Brrr continued. “… the first response upon liberation was to revoke the rights of the Eminences of Munchkinland and centralize control. No? I remember someone named Hipp, or Nipp, who named himself Prime Minister.”

“I didn’t read history, ancient or modern,” said Muhlama. “I’m a creature of the hills and shadows. As you ever knew. But the Eminenceship is not entirely dead. Titles never die, they just go somnolent. Some crone or crony of the old Wizard of Oz has emerged to claim authority, if I have it right. Someone named Mombey. A kind of witch.”

“Hasn’t the Emperor called in all magic utensils, hasn’t he forebade the casting of spells? I thought the time of witches was done,” said Brrr.

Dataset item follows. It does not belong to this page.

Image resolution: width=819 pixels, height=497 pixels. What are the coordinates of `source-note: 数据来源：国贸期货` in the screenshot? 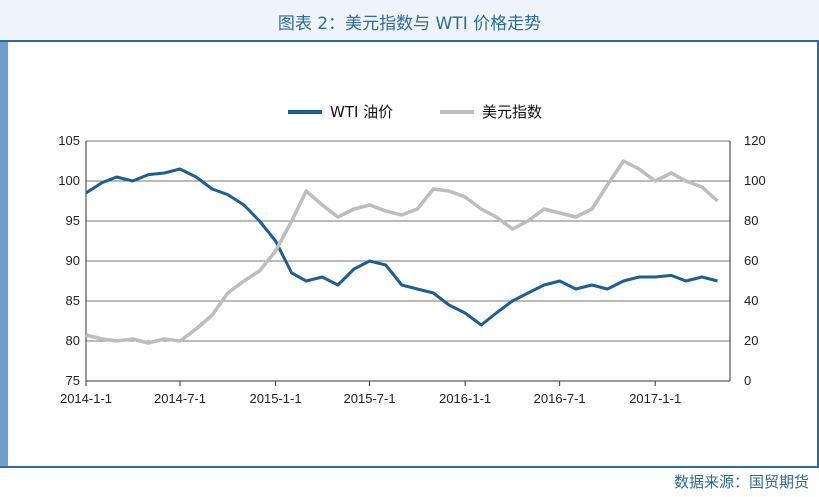 It's located at (741, 482).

“It’s never done,” said the Tigress. “Besides, you’re forgetting the Emperor doesn’t have the rights to legislate about magic in Munchkinland. That’s part of what they’re fighting against.”

“I’m going to bed,” said Ilianora, and she crept into the shadows of the useless Clock, pulling the ratty leather wing over her head like a blanket. “Come, Rain, settle with me. There’s no need to hear gossip about government. It’ll only give you gas.”

“It’s my belief that Munchkinlanders will launch a counterinvasion,” said Muhlama. “Won’t that be fun? Overrunning the EC with pudgy little ferret people? They have a dynamic military commander who has managed to hold on to Haugaard’s Keep, after all. A steeltrap farmgirl now goes by the name of General Jinjuria. She calls herself the Foill of Munchkinland.”